Mir Ali Murad Khan Talpur was the Mir of Khairpur from 1832 until his death in 1894.

==Early life and family==
Talpur was born on 28 June 1815 to Mir Sohrab Khan Talpur. His father died in 1830, while Talpur was a child of fifteen years of age, but, before his death, he had placed him under the care and protection of Mir Mubarak Ali Khan Talpur. A year earlier, in 1829, his father had divided his territories between Talpur and his other sons, Mir Rustam Ali Khan Talpur and Mir Mubarak Ali Khan Talpur. In his will, his father granted him Gujri, Mirwah, a share of Dadagagan, his lands in West Indus, as well as Aradin, Nara, and Shergarh, together with a share of Khuhra and its neighbouring lands. The total revenue of the territory forming part of his share was estimated at Rs. 3,50,000 at that time.

He married and had issue, six sons, including Mir Shahnawaz Khan Talpur, Mir Faiz Muhammad Khan Talpur, Mir Jan Muhammed Khan Talpur, and Mir Ghulam Haidar Talpur. Except Faiz, the rest of his named sons died in his lifetime.

== Reign ==
His brothers, Rustam and Mubarak, tried to deprive him of the territory willed to him by his father. Owing to this, and to the unfriendly relations of Rustam and Mubarak towards him, the East India Company intervened between them. East India Company, on 4 April 1832, recognised the political individuality of Khairpur, i.e., that it was separate from the other Talpur Mirs in Sindh, by signing a treaty with him. Under the same treaty, the British secured from him the use of the Indus river, and the roads of Sindh. In the treaty that was signed on 25 December 1838 by Henry Pottinger, on behalf of the East India Company, with Rustam, the dependence of Khairpur upon the British was acknowledged, and a copy of this treaty was also provided to Ali.
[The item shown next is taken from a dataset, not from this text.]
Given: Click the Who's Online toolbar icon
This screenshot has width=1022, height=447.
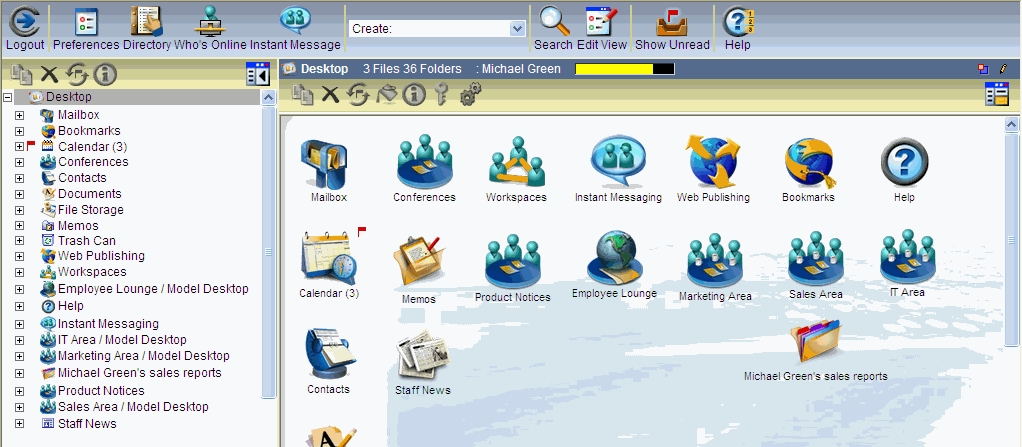Looking at the screenshot, I should pyautogui.click(x=210, y=22).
In 1842, he met his brother, Rustam, and his nephew, Nasir, on a battlefield where he gained the upper hand over them, and the three signed the treaty of Naunahar, by which he received nine villages. Of these, seven belonged to Rustam and two to Nasir. When Charles Napier arrived in Sindh, Talpur informed him that his brother Rustam was superseding him in succession by giving his own son his turban instead of him, thereby depriving him of what was rightfully his. To this, Napier assured him that as long as Rustam was alive, he would remain head, and upon his death, Talpur would be his successor. On this assurance, Talpur devoted himself to the interests of the British. Later, when Rustam sought the protection of Napier, he was told by the latter to instead seek protection from his brother Talpur. Rustam accordingly sought the protection of Talpur and, on 20 December 1842, transferred his chieftainship and dominions to him, barring his descendants from reclaiming them. In return, Talpur promised to look after Rustam, his family, and dependents.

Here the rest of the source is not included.